▶ SOURCE EXTRACT:
━━━━━━━━
What is Instruction Hierarchy?
AI Systems like ChatGPT receive instructions from multiple sources. They have to prioritize information from the more verified sources. For example, asking ChatGPT to find the name of a certain food in a PDF makes ChatGPT:
- Check its system instructions
- Look at the user's prompt
- Scan the PDF
- Look at the Web
It needs to have an "instruction hierarchy", where it prioritizes data streams in a specific order. For OpenAI, they use System > Developer > User > Tool, where higher priority instructions are more trusted.
Why is Large Scale Instruction Training Hard?
- Instructions following failure can also be instruction hierarchy failures, where it understands the hierarchy, but simply doesn't understand the instructions
- Instruction conflicts can be subjective, where different people/systems think instructions should be followed differently. A common approach is where you ask a different model to assign regards, but the judges also fall victim to this problem
- The models learn shortcuts that maximize reward but are fundamentally useless, like overrefusing to maximize the safety reward, but then refusing even normal requests
The IH-Challenge
This is why the IH-Challenge was designed by the OpenAI team. They created a reinforcement learning training dataset to address those problems, and made sure that the dataset was:
- Simple(instruction-wise)
━━━━━━━━
▶ INFORMATION SUPPLIED:

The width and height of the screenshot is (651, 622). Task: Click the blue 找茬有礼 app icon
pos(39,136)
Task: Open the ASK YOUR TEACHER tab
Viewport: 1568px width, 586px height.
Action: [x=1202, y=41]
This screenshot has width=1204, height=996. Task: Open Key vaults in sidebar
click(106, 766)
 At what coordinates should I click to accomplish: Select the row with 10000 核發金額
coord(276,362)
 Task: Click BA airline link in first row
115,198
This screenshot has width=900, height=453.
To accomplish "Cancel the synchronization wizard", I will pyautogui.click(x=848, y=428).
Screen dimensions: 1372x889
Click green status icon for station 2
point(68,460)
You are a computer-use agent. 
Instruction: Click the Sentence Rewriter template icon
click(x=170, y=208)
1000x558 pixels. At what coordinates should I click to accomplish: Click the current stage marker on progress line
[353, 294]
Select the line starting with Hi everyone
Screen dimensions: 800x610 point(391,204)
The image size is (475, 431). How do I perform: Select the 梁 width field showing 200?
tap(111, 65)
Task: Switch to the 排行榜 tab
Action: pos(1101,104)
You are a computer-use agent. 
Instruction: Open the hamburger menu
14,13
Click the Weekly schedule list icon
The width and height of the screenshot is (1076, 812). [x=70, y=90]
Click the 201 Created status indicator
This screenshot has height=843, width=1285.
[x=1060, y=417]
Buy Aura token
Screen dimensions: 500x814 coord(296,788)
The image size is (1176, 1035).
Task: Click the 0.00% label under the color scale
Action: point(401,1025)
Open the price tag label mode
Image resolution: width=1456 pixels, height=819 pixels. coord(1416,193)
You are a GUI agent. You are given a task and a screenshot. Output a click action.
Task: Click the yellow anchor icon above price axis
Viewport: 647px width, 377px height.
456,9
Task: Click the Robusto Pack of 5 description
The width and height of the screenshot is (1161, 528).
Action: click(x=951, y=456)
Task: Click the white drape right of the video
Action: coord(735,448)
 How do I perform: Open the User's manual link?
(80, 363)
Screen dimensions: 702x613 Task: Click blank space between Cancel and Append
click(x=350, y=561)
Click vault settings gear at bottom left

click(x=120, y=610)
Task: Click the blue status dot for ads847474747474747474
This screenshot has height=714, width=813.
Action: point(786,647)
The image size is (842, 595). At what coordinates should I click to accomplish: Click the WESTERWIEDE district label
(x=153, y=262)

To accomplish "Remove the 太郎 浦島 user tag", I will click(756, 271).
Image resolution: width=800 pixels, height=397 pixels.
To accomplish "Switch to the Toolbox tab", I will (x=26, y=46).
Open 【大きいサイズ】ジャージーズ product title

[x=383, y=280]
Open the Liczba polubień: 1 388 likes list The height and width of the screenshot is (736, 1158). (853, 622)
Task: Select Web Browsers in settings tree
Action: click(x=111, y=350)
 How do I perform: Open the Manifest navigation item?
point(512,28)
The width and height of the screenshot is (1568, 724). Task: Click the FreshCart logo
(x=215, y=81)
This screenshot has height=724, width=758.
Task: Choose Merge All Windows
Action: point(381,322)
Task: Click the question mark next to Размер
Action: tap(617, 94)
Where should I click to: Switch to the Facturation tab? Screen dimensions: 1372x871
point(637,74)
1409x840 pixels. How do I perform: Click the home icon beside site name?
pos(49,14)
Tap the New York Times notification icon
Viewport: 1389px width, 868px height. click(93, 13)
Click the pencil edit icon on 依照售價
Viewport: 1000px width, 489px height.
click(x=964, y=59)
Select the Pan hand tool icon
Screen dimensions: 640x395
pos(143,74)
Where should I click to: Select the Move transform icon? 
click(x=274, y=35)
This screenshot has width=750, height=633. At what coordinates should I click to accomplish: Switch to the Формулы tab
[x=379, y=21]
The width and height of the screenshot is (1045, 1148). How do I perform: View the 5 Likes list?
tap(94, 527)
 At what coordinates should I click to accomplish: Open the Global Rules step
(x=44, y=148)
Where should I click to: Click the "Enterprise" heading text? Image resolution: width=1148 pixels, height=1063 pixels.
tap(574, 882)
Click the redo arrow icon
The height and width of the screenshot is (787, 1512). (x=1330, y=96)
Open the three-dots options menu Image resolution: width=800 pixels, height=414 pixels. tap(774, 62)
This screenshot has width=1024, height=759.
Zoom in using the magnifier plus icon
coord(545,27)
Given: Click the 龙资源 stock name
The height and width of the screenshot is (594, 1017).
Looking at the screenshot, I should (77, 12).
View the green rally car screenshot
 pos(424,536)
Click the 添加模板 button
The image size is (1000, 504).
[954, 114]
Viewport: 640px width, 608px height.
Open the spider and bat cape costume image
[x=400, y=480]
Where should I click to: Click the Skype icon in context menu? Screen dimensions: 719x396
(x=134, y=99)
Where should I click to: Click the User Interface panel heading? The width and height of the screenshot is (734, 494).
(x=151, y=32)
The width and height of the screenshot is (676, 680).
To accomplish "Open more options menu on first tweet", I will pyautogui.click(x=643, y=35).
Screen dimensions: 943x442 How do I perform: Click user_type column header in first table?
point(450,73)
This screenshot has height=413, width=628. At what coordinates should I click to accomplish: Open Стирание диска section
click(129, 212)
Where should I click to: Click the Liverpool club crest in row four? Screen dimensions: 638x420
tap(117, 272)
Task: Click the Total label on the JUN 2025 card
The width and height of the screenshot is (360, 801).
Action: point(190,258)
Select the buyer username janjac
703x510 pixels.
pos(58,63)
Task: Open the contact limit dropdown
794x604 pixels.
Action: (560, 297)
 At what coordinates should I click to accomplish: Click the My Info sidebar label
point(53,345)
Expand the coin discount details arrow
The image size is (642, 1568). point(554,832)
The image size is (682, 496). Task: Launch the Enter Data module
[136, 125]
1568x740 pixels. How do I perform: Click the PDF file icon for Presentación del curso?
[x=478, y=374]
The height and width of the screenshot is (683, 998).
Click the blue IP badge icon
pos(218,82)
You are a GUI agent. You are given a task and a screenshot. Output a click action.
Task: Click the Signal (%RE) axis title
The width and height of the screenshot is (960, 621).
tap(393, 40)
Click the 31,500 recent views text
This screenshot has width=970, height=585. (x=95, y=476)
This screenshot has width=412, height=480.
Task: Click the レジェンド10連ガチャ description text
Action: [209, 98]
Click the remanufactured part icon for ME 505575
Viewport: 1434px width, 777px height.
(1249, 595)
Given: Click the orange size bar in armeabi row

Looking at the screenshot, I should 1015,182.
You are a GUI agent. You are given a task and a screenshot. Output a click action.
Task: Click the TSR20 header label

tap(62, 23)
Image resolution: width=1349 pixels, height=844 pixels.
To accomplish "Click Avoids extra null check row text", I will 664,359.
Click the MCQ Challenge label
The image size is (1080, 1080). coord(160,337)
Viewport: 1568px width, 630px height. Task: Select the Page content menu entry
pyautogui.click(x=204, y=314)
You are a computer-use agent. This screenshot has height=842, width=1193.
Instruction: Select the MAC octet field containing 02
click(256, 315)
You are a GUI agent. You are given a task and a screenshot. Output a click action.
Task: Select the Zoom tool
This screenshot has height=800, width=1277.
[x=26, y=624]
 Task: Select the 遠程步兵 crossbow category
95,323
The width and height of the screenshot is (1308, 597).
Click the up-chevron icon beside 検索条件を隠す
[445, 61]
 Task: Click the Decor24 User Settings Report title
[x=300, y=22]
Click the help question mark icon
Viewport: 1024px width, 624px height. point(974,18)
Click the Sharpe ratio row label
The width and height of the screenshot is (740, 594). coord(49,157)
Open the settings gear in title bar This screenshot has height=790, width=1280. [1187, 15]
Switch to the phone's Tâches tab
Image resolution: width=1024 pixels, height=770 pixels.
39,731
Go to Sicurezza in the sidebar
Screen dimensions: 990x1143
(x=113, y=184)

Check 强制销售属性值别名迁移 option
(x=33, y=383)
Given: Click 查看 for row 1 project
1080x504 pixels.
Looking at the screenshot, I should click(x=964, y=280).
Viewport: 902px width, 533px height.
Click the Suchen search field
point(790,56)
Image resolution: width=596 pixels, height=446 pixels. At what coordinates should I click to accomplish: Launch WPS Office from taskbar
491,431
━━━━━━━━
▶ TASKS:
1 – Please copy the part of the instruction hierarchy text that opens with the words containing "What is Instruction" and closes with "are more trusted.".
2 – Answer these questions from the instruction hierarchy text:
(a) In what order does OpenAI rank the sources of instructions?
(b) Which shortcut that models learn in order to maximize reward does the text give as an example?
(c) What type of dataset did the OpenAI team create for the IH-Challenge?

▶ SOLUTIONS PER TASK:
1 –
What is Instruction Hierarchy?
AI Systems like ChatGPT receive instructions from multiple sources. They have to prioritize information from the more verified sources. For example, asking ChatGPT to find the name of a certain food in a PDF makes ChatGPT:
- Check its system instructions
- Look at the user's prompt
- Scan the PDF
- Look at the Web
It needs to have an "instruction hierarchy", where it prioritizes data streams in a specific order. For OpenAI, they use System > Developer > User > Tool, where higher priority instructions are more trusted.

2 –
(a) System > Developer > User > Tool, with higher priority instructions trusted more.
(b) Overrefusing to maximize the safety reward, which leads them to refuse even normal requests.
(c) A reinforcement learning training dataset.